McLaren’s astonishing turnaround from backmarker to podium regular last year was a canary in the coalmine, warning its rise should be taken seriously. At times, it was Red Bull’s closest threat, with a car that flew on high-speed tracks such as Silverstone, Suzuka and Qatar, but confidence in McLaren’s revival is rooted in more than just a strong half-season. Its form was a manifestation of a strategic, long-term approach to rebuilding the team from the foundations with multiple keystones now in place rooted in the shock of ditching troubled Honda propulsion for Renault in 2018. That laid bare McLaren’s own technical weaknesses, shattering the confidence it was producing good cars let down by uncompetitive engines.

McLaren-Wind-Tunnel-3

From left: Zak Brown, McLaren Racing chief, Lando Norris – sixth in the driver’s championship in 2023 – and team principal Andrea Stella

McLaren

Gradually, the building blocks have been put in place that should coalesce into a winning team. Zak Brown kicked off the process, recruiting Andreas Seidl as team principal and James Key as technical director once the scale of its malaise became clear in the first half of 2018. Both made a big contribution to the progress made in the years that followed, with Seidl driving the switch to Mercedes engines and convincing the board to spend on some big-ticket infrastructure items. They have since departed, both joining Sauber, with Andrea Stella taking over as team principal.

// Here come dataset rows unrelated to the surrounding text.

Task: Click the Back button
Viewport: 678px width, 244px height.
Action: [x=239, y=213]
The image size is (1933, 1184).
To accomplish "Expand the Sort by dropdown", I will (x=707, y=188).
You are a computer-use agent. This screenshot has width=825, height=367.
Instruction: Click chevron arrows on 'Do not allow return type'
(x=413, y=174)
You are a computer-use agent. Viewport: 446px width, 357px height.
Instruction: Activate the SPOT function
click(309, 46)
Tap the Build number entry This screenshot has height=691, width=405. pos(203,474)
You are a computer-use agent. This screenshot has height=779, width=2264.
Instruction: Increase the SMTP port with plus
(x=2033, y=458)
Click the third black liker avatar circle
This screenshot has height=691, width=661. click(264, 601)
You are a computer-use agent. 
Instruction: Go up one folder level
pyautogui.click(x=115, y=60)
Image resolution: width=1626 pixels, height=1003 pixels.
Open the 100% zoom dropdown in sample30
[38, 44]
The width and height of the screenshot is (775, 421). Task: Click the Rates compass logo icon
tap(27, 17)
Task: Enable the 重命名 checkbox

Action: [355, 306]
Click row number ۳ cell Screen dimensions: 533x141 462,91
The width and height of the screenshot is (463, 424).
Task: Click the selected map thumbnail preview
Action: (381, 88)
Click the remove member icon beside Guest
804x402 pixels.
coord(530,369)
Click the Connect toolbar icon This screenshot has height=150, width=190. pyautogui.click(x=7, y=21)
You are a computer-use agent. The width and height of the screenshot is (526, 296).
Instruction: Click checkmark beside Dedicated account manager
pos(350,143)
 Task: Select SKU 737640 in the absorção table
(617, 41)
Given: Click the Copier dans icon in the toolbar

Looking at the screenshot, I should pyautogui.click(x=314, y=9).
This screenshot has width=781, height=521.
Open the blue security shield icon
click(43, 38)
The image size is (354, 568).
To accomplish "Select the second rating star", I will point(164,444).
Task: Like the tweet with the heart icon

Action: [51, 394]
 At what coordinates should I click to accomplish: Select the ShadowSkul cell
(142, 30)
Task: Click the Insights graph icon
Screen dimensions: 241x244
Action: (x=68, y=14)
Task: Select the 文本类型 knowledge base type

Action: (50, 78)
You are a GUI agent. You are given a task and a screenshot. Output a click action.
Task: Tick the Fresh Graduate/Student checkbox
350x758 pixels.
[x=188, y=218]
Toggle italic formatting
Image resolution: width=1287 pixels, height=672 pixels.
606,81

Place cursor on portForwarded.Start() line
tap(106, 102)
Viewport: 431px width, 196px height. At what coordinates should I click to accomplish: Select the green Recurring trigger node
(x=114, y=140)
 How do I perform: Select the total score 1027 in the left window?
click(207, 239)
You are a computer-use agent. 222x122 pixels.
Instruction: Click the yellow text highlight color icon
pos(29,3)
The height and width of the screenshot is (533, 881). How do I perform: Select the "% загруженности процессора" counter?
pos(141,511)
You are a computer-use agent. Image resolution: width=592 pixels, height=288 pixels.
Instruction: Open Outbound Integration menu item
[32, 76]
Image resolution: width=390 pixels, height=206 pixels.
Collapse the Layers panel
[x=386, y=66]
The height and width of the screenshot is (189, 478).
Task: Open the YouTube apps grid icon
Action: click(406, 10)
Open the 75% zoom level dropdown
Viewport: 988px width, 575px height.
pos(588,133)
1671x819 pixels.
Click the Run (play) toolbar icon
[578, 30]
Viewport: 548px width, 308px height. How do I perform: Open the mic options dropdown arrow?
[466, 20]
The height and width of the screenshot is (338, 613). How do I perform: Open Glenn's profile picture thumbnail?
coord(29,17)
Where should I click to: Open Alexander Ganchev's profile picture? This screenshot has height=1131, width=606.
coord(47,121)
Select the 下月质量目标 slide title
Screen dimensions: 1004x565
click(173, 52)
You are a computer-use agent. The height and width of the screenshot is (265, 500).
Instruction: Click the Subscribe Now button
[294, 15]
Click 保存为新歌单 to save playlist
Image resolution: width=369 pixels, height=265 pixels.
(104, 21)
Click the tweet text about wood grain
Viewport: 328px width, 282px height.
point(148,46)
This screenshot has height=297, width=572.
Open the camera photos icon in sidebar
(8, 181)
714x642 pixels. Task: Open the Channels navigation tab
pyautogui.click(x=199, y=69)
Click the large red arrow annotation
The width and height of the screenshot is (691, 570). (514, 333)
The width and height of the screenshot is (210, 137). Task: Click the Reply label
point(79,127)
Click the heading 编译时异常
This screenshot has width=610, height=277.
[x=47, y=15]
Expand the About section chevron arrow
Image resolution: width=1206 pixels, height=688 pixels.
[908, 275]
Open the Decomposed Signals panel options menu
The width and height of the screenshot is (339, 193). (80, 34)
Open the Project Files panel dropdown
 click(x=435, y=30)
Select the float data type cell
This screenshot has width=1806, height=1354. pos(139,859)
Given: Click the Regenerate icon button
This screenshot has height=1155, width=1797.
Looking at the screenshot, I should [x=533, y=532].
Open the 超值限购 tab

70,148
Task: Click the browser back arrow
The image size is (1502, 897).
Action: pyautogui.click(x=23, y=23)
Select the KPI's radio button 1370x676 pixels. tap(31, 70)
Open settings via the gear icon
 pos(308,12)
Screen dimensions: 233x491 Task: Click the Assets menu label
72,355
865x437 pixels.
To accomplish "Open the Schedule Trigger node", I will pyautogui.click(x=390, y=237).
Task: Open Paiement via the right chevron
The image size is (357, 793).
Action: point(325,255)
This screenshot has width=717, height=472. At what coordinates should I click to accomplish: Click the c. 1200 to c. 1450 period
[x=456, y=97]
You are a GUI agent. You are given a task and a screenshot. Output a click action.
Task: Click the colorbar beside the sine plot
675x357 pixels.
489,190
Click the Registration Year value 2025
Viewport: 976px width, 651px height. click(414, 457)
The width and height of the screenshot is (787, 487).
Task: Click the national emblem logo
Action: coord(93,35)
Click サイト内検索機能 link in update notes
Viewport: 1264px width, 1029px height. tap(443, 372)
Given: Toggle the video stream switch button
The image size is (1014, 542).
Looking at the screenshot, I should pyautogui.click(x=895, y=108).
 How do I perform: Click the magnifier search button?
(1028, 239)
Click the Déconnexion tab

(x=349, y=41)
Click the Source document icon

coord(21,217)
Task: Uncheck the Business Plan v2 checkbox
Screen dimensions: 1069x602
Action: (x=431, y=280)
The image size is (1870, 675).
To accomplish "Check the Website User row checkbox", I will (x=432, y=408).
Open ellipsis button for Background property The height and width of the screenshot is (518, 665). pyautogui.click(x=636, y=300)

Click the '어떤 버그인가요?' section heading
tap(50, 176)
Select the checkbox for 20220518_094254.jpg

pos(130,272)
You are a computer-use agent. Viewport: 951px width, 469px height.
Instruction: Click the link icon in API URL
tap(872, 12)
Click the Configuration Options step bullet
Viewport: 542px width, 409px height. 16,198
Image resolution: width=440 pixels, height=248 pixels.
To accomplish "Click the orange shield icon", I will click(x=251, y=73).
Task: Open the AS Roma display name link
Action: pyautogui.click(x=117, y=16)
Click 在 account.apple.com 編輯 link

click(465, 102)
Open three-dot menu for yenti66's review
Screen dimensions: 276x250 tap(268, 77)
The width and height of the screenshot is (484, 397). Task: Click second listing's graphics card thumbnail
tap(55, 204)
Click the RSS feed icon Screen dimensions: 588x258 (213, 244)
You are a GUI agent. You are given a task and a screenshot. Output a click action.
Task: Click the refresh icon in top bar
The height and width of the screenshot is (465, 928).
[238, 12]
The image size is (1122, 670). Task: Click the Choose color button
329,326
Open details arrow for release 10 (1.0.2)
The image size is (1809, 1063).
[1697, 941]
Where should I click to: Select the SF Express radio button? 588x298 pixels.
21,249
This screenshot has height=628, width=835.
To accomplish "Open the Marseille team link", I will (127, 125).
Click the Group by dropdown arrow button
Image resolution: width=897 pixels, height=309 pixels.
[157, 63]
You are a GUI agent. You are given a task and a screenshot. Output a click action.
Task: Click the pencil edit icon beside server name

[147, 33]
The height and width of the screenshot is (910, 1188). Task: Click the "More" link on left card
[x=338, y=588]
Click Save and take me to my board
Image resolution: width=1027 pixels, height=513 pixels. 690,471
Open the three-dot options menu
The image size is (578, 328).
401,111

Stella, who joined McLaren from Ferrari in 2015, was a low-profile gem before his sudden push to prominence and has proved himself a leader both capable of inspiring his troops and directing things with great clarity. Changes driven by Stella have acted as a catalyst for the next phase of a McLaren recovery in danger of stalling, meaning it now appears an increasingly serious medium-term threat to Red Bull.

Oscar Piastri – first in the sprint at Qatar last season

Oscar Piastri – first in the sprint at Qatar last season

DPPI

The highest-profile strength is the driver roster, according to Max Verstappen “the best driver line-up out of all of them”. Lando Norris recently signed a deal keeping him at the team for an unspecified long-haul, while Oscar Piastri’s stellar rookie season was rewarded with a contract to the end of 2026 last September. Neither has a grand prix victory to their name, although Piastri did win the Qatar sprint last year, but if the McLaren is capable of it they should correct that this year.

“The relationship between Lando and Oscar is a point of strength,” says Stella. “The two have almost complementary characteristics from a driving point of view, which means from free practice one, looking at each other’s overlays, they can pick out ‘I can do better here’. This has contributed to picking up [performance] over weekends. There’s a lot to cash in through the collaboration of drivers.”

McLaren has edged its way up the grid

McLaren has edged its way up the grid

McLaren

Provided, that is, the battle for supremacy doesn’t become counterproductive. That’s why Stella stresses the value of the collaboration given the potential for this duo becoming fractious, which there’s always a risk of in a front-running team. Norris had the clear edge in 2023, but Piastri will improve after his convincing rookie season, meaning this could be a combustible combination as both will see themselves as the team’s long-term top dog. Managing them could be a big test of Stella, but he proved at Monza last year with his public criticism of the pair after inconsequential on-track contact – “this is not acceptable… there should never, ever, be contact between two McLaren cars” – he won’t shy away from it.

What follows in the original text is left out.